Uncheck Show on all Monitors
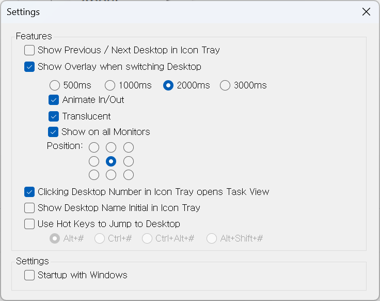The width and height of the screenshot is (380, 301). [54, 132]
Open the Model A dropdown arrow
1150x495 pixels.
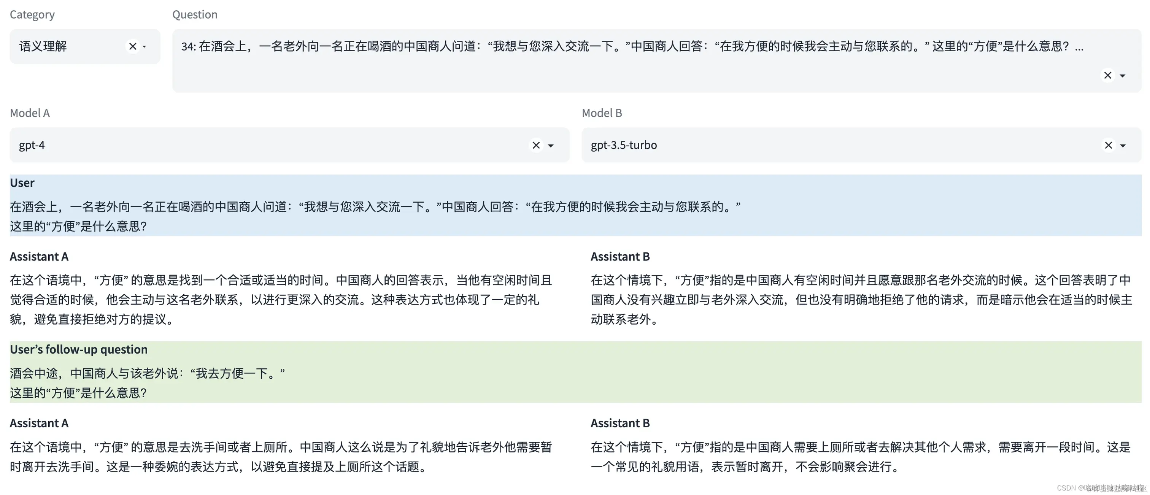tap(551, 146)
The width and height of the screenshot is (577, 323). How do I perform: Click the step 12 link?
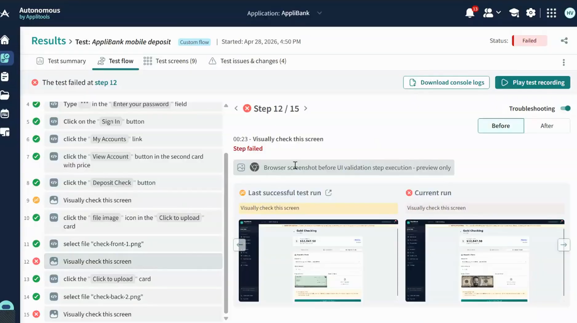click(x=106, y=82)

▬▬▬▬▬▬▬▬▬▬

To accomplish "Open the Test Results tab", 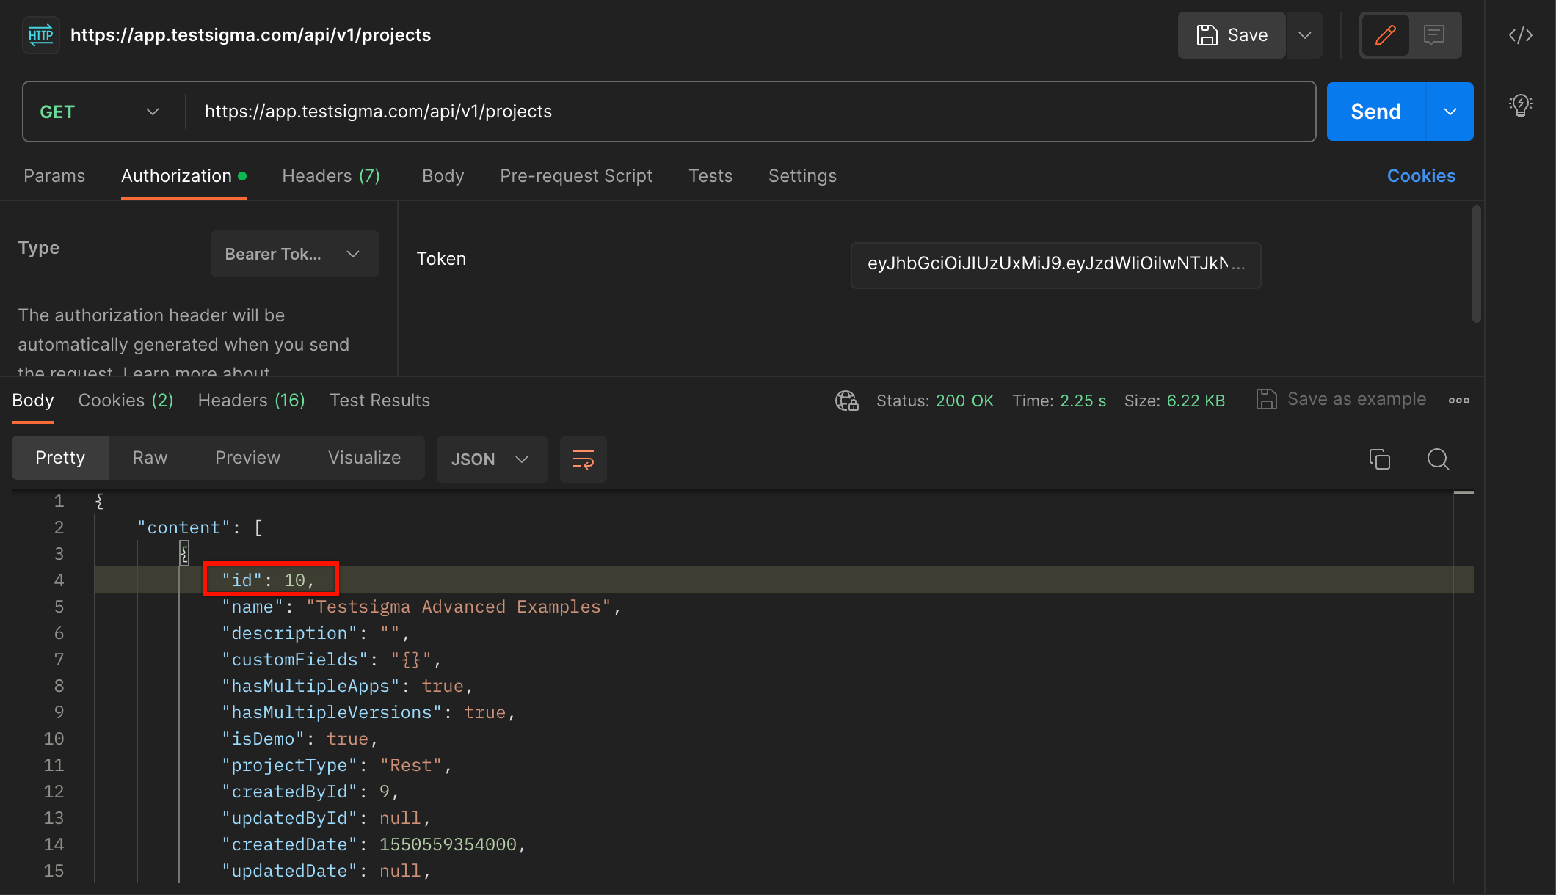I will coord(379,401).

▬▬▬▬▬▬▬▬▬▬

### What you need to do:
Please transfer the material from the line with "Open the Model A dropdown arrow" to the line with "click(x=106, y=82)", keeping every line and the requests, adding 121 to each coordinate in the answers, and leaving out the pictures.

### Response for this exercise:
Open the Model A dropdown arrow
1150x495 pixels.
tap(672, 267)
The width and height of the screenshot is (577, 323). How do I perform: Click the step 12 link?
click(x=227, y=203)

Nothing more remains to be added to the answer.